2) Take the A/C to 116th St. on the assumption that it'll be quicker to walk across at 116th St. than it will be to walk across to Christopher St. and then take the 1 local all the way up. As it happens, there's a very sketchy park in the way.
In the con column, I was almost 20 minutes late to a talk at the Casa Hispánica. In the pro column, I am not dead. (It's been that kind of day.)
The good: Get oneself to A, take train to B, walk across the Columbia campus.
The bad: Take the train from A to B, walk to C.
The ugly (bonus map): Google Maps driving directions, which is the default output, include a figure eight off Riverside Drive.

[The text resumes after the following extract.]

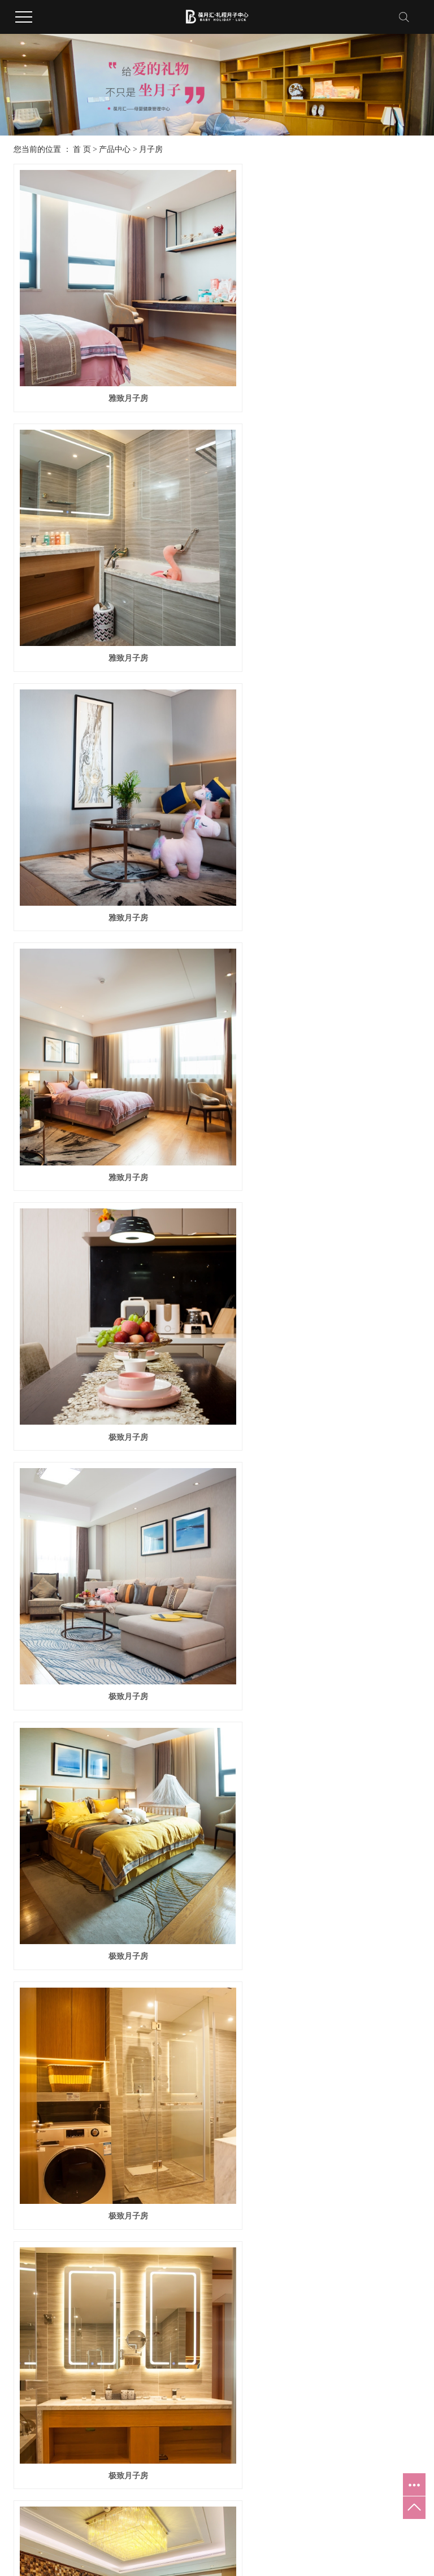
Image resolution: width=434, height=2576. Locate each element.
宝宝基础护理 (231, 2053)
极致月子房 (112, 822)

Just to clarify, I wasn't looking at the Google map when I made my poor transit choice; rather, I was looking at this subway map that gives absolutely no indication of there being any kind of obstacle or alteration to the grid between the 116th St. A/C B/D stop and the Columbia campus:
Furthermore, the subway map does show some of the city's smaller parks, like Washington Square Park down here by NYU, so I thought it was a fair assumption that no green space on the map meant no green space in reality. But map, as Jonathan Z. Smith reminds us, is not territory.
I've gotten really badly lost in Barcelona twice in my life, and ended up on those occasions wandering into two distinct bad neighborhoods. At that time, I remember thinking that it would be a good idea to have a sort of map that could reflect that information. I was reminded of that thought again last night.